Data fragmentation is a problem we saw emerging across the enterprise as more companies used more and more software packages to create their customer experience and engage with their customers. Our strategy was to be a neutral company with a platform that could collect all of this data, associate it with visitor profiles and then distribute these enriched profiles to all of the software that could benefit from it.
In 2011, when we funded the business, 60% of customer data was coming from websites, so that’s what we started with. At the time, a tag management platform was the best way to help organize all of the vendors on a website in one place.
When did you transition into CDP territory?
We launched our CDP, AudienceStream, in 2013 and our API hub, called EventStream, in 2014, which is designed to collect all of the mobile and server-to-server data you get from IoT devices.

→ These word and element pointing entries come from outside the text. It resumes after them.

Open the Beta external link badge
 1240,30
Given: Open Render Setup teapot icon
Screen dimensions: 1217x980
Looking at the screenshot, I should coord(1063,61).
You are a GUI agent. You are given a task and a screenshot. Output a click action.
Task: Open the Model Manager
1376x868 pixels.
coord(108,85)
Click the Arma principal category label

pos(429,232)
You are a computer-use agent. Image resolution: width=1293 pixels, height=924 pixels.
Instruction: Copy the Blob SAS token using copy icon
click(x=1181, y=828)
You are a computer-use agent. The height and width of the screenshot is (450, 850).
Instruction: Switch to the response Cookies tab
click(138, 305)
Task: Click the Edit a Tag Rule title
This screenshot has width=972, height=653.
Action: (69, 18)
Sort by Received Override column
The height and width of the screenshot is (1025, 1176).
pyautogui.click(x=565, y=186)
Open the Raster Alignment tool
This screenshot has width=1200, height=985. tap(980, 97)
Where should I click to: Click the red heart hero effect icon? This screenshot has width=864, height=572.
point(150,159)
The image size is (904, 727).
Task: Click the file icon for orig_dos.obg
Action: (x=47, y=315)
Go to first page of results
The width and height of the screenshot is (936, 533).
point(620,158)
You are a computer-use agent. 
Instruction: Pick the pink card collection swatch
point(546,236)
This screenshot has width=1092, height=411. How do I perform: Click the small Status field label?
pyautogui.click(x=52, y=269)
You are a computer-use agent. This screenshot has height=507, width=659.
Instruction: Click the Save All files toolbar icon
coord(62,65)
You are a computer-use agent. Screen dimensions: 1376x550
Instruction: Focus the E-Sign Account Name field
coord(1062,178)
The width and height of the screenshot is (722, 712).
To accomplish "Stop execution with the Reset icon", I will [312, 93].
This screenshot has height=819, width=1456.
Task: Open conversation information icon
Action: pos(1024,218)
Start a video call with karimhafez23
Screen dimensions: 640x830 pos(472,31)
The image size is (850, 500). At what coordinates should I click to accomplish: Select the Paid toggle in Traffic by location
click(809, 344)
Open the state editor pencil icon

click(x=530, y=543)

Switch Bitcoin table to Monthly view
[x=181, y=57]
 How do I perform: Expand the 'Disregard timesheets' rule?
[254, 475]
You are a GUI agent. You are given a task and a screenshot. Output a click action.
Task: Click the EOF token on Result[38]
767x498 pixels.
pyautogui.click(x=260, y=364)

That same year we also launched DataAccess, which allows us to be a data warehouse or we can stream data into one.
What data sources do you commonly connect?
We have integrations with 1,300 different partners across mar tech, CRM, ad tech and analytics. It’s all the major vendors and companies, including Adobe, Salesforce, Oracle, Facebook, Google, Twitter, ad networks and DSPs, such as The Trade Desk.
Who is the typical customer for AudienceStream, and what problems are they trying to solve?
We’ve found that companies in all verticals and industries have a problem harnessing their various data sources and understanding the knowledge embedded in all of this data. We work with both B2C and B2B companies and have clients in retail, travel, healthcare, tech, financial services and media. The use cases are a little different for each.
A large airline, for example, might want to bring together data from their website, app, call center, reservation system and loyalty program, while media companies use the technology to track customers across their various properties and to create a universal profile. For example, we help optimize their ad inventory by creating audiences that can help them get higher yield. The financial services companies we work with often use us for data governance.
You raised $55 million in May 2019. Any plans to raise more?
We have plenty of capital right now and we’re not thinking about raising. We’re just growing the business and executing on our business plan.
Does it seem like prospective customers are educated enough about the CDP space?
Everyone is sending out RFPs for CDPs, but they’re all asking for different things. Our job is to drill down into exactly what they’re trying to accomplish and try to be efficient and honest up front as to whether we can help them with that or not.
If they’re trying to automate their email, or something like that, we’re not their guy. But if they’re trying to solve for consistent data across the enterprise, then we most definitely are.
You’ve called the CDP space “annoyingly crowded” in the past. Who are your biggest competitors?
Although all of the major marketing clouds have announced CDPs of their own or something along those lines, we don’t compete with them; we integrate with them. There are more than 100 smaller companies out there and not one of them has risen up as a competitor with an end-to-end platform that sits at the data layer like we do.
But, really, who are your competitors from that list of more than 100?
You’d have to ask them. There are so many companies that claim they should have a seat at the table even if they shouldn’t really be there.
This interview has been edited and condensed.